Providers must also comply with state prescribing laws, he said, adding that the DEA may be “unfairly blamed” when a practitioner isn’t comfortable prescribing these medications.
In the Palmetto State, the Department of Health and Environmental Control operates a Prescription Drug Monitoring Program called SCRIPTS – the South Carolina Reporting and Identification Prescription Tracking System – “for controlled substance prescriptions a patient has had filled … as well as the prescriber who prescribed them and the dispenser who dispensed them.”
Mandated by the General Assembly in 2006, it was designed to help clinicians make the most informed decisions when prescribing controlled drugs and to improve the ability to identify and stop drug diversion “without impeding on proper medical utilization,” says its director, Chelsea Townsend.
Regulators only have access to SCRIPTS when conducting an active drug-related investigation involving a specific doctor, she said, not to track doctors’ daily prescribing patterns for law enforcement purposes.

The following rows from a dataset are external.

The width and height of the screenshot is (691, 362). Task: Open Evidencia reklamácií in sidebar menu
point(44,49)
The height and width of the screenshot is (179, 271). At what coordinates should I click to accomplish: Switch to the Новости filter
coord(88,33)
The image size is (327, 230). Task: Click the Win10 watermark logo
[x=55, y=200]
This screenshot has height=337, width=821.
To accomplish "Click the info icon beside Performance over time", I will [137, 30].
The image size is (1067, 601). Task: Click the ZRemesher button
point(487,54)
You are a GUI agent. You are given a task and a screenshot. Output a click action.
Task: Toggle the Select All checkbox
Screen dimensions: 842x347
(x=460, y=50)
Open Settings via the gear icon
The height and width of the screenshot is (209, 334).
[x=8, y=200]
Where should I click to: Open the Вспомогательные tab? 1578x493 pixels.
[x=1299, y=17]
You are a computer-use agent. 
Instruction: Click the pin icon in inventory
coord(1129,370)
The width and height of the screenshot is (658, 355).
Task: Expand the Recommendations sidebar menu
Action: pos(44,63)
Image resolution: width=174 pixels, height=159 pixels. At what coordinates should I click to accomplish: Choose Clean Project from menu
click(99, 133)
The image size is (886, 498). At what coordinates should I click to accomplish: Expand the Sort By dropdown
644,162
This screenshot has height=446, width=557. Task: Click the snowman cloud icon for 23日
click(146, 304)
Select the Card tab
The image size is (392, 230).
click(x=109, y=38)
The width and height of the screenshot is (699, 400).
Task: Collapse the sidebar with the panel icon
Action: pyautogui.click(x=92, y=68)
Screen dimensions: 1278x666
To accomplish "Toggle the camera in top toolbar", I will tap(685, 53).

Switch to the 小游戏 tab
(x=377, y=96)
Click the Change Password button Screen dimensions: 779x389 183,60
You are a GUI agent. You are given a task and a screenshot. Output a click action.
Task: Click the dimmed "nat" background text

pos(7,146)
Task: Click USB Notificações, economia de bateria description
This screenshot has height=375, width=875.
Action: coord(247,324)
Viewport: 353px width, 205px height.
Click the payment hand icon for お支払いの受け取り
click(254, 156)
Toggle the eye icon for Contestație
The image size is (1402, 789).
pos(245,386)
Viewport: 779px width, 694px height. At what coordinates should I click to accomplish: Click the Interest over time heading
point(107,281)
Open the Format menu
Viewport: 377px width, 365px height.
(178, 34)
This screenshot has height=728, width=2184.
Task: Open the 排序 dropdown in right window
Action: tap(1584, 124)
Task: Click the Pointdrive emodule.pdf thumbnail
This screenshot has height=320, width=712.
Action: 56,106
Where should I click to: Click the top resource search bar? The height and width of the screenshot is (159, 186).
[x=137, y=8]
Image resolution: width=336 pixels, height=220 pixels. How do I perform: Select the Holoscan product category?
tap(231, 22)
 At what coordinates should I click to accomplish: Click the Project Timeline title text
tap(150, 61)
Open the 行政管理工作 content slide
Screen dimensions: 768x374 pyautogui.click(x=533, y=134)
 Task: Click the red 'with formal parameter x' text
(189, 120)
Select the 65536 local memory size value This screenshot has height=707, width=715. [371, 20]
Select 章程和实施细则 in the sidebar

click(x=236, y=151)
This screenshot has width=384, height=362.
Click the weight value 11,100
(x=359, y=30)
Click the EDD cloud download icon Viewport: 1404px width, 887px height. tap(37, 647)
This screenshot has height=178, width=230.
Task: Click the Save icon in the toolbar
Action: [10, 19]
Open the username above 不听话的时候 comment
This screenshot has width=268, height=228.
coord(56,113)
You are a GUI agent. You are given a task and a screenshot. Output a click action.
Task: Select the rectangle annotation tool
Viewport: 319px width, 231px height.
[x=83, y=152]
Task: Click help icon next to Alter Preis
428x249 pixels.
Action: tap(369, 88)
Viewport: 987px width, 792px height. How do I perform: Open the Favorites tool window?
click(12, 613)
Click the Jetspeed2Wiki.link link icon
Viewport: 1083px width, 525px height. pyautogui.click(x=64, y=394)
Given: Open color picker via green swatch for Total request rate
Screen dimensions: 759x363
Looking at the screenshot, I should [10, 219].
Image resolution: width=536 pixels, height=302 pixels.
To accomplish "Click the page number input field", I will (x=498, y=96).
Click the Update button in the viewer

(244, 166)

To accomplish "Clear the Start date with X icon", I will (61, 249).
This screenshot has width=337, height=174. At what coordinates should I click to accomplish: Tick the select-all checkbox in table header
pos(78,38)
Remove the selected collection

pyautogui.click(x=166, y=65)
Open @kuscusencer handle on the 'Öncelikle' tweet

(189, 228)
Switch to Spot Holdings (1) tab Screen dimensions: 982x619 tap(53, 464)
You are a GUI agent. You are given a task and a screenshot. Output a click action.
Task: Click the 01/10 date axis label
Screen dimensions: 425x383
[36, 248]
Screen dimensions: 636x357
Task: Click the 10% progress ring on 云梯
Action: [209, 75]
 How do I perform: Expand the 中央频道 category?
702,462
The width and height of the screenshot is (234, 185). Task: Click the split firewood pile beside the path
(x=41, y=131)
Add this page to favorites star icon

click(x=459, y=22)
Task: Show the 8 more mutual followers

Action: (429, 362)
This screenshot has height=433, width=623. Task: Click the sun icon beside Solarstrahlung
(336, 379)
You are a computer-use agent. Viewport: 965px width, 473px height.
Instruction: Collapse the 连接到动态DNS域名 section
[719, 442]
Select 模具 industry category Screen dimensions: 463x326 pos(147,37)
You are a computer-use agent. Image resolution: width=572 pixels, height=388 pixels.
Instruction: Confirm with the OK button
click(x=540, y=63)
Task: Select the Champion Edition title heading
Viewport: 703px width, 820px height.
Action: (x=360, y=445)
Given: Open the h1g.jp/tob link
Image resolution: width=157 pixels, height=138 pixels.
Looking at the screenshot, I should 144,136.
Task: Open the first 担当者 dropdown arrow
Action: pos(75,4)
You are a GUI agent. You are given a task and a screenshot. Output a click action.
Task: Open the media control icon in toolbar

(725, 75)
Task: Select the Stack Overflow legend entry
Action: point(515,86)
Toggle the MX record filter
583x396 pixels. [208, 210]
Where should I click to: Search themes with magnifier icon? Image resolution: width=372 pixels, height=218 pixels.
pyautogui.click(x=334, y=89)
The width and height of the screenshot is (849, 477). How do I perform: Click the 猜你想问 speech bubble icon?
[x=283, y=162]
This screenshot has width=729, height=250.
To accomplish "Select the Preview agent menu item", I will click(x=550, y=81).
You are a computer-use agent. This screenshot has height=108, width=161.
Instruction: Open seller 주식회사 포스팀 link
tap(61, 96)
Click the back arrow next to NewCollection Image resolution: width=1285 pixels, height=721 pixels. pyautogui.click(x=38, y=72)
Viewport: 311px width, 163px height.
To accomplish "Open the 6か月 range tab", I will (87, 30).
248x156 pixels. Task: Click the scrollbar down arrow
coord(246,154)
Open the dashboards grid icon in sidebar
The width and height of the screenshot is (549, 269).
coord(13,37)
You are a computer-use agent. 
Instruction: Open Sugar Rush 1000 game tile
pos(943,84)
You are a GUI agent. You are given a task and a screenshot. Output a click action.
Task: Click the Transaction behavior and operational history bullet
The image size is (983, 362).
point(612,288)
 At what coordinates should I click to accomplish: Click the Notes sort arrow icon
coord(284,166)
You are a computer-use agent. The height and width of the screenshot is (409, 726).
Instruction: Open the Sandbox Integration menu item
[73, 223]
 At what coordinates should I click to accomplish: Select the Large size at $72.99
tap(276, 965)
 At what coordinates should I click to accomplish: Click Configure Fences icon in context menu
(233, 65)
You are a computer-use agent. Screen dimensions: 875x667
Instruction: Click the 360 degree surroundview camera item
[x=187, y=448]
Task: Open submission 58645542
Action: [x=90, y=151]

“None of our DHEC drug control agents is accessing this without an active drug investigation,” she said. “We take this very seriously.”
The program does track general trends and statistics – such as the number of users by role type and prescribing trends by drug classes – for educational presentations and annual reports, DHEC reports.
And it found that the number of controlled substances dispensed statewide dropped by more than 16 percent between 2016 and 2021.